Physical security and cryptography can learn from each other, part 11367:

Hotels wisely don't put the room number on guest keycards so if someone finds your card, they'd have to exhaustively search the hotel to find the room it opens.

Some hotels now have elevators programmed to only let you call the floor for which your keycard is coded, preventing guests from wandering to other floors.

But it also means the elevator can be used as an efficient oracle to determine the floor of a found key.

@mattblaze unfortunately, there are people who would interpret this to mean "it is now OK to print room numbers on keys".

@canacar @mattblaze

Yea; why not?
So many of the guests keep their key cards in the paper wrapper -- which has their room number on it. 🙄

@JeffGrigg @canacar @mattblaze

But how else will I remember what room I am in at midnight after a few drinks?

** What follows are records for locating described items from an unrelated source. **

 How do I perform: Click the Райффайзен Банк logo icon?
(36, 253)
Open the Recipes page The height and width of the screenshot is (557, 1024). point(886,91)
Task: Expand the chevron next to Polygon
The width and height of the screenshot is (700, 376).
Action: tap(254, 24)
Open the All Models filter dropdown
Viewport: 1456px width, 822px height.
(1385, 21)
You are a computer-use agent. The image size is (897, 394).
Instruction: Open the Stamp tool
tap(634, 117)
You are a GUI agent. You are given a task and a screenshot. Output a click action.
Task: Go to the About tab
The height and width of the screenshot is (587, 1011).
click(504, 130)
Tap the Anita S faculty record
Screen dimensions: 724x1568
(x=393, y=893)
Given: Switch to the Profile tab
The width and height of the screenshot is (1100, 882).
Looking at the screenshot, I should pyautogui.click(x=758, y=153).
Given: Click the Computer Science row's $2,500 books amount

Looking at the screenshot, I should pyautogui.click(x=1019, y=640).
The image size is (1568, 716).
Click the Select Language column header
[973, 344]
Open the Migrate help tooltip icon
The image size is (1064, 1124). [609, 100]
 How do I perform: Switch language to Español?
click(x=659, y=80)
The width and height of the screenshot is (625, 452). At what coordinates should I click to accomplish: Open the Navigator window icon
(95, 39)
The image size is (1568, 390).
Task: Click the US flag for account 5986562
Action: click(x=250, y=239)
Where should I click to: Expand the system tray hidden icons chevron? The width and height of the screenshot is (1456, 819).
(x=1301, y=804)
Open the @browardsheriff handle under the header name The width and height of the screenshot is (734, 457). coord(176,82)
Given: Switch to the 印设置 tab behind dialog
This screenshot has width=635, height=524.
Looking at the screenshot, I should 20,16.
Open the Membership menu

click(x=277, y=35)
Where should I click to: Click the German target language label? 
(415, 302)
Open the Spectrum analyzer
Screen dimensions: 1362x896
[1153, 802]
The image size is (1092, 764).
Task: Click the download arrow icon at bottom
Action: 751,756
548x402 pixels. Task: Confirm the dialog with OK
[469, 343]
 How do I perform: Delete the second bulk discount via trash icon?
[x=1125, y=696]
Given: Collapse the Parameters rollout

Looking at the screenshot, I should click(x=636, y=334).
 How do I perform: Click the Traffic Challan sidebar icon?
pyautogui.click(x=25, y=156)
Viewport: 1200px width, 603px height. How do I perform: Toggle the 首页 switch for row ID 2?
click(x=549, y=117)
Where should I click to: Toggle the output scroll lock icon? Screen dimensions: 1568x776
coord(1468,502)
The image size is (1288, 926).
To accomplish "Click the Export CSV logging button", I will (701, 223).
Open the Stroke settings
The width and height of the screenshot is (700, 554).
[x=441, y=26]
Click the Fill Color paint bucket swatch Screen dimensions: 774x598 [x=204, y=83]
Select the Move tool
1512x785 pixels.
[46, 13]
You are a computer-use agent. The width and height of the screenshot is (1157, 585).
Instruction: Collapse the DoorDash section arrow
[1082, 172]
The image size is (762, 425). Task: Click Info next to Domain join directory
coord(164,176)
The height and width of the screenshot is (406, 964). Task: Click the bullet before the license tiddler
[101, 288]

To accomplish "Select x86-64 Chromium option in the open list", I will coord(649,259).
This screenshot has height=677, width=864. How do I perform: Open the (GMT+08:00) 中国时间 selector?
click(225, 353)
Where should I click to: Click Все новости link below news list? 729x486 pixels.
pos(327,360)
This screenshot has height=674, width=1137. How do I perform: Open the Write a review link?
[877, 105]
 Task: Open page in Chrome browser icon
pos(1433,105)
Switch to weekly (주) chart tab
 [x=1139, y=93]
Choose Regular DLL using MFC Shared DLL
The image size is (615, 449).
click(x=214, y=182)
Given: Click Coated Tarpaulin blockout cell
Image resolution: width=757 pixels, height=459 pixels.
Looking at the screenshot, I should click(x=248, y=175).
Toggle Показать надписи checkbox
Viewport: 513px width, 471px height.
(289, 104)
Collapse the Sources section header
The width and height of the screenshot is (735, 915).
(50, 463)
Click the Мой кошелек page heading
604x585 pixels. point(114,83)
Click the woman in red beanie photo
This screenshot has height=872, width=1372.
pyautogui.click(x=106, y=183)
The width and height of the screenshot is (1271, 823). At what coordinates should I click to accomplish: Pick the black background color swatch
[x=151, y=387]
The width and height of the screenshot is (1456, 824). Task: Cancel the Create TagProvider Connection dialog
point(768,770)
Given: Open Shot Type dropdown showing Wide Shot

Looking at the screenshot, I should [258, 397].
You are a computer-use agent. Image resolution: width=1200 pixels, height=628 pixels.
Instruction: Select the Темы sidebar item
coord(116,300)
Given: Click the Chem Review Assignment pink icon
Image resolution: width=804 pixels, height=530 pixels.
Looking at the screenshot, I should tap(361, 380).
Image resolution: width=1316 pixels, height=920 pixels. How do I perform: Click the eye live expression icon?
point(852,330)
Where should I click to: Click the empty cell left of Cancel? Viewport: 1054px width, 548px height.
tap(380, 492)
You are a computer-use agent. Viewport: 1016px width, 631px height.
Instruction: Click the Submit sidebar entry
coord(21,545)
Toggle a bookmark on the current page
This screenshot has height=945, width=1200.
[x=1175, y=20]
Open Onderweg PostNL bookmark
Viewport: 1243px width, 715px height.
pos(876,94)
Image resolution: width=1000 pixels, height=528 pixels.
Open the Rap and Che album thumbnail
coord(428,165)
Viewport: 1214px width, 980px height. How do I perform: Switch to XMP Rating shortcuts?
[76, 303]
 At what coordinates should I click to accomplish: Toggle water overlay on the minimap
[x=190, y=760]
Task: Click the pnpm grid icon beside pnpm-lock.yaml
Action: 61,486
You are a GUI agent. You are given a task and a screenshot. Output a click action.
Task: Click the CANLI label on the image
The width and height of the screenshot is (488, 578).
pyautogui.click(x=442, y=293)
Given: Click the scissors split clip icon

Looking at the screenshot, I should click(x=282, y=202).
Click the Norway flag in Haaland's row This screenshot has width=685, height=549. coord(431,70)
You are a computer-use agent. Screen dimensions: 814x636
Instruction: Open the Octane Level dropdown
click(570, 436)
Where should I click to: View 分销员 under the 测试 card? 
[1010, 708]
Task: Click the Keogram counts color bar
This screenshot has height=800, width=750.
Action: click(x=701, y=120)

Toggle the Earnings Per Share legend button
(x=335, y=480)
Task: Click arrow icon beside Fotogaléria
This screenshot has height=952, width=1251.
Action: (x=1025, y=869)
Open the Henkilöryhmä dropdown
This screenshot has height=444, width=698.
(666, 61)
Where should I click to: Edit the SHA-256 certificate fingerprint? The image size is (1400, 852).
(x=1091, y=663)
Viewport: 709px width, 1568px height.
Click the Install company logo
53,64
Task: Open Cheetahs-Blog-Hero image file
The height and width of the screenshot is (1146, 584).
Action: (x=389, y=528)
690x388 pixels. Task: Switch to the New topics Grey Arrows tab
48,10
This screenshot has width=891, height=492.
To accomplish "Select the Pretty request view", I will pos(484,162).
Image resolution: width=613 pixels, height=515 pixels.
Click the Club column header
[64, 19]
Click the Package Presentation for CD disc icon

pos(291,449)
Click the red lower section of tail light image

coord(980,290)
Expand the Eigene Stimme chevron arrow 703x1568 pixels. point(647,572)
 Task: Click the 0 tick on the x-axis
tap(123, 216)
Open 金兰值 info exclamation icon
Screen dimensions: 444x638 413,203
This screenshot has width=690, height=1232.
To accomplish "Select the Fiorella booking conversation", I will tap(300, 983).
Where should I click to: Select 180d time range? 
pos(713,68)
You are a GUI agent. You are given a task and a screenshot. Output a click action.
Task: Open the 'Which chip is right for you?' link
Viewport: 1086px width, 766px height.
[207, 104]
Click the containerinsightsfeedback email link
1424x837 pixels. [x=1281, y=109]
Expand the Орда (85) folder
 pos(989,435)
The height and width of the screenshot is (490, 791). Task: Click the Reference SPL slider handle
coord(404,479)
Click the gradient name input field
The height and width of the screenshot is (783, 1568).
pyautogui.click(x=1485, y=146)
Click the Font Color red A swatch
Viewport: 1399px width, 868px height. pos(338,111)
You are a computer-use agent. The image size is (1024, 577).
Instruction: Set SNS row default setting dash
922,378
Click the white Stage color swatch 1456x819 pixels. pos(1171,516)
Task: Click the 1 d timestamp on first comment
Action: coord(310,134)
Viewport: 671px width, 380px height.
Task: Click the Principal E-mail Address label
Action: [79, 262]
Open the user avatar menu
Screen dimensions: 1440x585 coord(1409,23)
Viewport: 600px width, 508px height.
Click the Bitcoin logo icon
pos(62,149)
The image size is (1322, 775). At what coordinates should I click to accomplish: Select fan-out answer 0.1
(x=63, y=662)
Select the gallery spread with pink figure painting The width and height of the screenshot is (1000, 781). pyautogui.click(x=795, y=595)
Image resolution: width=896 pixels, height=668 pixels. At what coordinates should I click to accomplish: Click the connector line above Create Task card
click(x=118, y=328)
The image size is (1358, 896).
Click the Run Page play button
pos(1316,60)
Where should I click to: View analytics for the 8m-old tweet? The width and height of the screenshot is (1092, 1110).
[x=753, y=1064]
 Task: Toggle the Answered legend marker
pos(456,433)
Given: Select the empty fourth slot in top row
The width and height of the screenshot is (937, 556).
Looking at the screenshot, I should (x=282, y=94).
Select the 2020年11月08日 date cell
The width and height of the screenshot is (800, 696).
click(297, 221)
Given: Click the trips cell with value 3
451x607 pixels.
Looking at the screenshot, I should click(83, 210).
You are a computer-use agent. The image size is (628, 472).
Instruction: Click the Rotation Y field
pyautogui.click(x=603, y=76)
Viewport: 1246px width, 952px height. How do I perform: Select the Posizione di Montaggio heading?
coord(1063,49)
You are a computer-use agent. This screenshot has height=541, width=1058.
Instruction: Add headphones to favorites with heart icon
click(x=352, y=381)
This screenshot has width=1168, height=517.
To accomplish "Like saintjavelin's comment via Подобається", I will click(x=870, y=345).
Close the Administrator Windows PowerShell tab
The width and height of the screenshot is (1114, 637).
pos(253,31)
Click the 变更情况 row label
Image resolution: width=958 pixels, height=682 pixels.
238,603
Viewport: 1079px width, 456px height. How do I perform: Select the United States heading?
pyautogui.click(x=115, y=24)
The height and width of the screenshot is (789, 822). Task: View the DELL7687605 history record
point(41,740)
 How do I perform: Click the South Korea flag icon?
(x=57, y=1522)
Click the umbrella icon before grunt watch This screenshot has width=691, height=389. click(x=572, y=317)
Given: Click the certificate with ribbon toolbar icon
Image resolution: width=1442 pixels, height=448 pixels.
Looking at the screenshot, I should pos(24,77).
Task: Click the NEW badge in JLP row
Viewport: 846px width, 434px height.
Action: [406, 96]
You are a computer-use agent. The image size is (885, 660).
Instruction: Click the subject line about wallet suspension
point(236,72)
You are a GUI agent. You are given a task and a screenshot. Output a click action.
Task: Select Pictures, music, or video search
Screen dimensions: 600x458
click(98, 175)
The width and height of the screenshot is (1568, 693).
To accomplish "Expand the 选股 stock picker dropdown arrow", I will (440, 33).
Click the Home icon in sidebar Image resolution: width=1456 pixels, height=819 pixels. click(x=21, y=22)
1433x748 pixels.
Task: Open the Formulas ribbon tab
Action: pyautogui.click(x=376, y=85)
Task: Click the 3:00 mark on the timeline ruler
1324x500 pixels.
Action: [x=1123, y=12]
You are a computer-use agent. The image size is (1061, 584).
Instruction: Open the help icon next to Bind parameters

Everything looks the same.

@print @canacar @mattblaze

Practical advice: Put your hotel room key in a different pocket than the holder. (The paper holder has your room number on it.)

@JeffGrigg @print @canacar @mattblaze Take a photo of the paper sleeve, leave it in the room. I always know which room is mine by the "do not disturb" hanger, additionally, the thief is less likely to try such a room.
@rhelune @JeffGrigg @print @canacar @mattblaze Take a photo of the Do Not Disturb card too, just in case.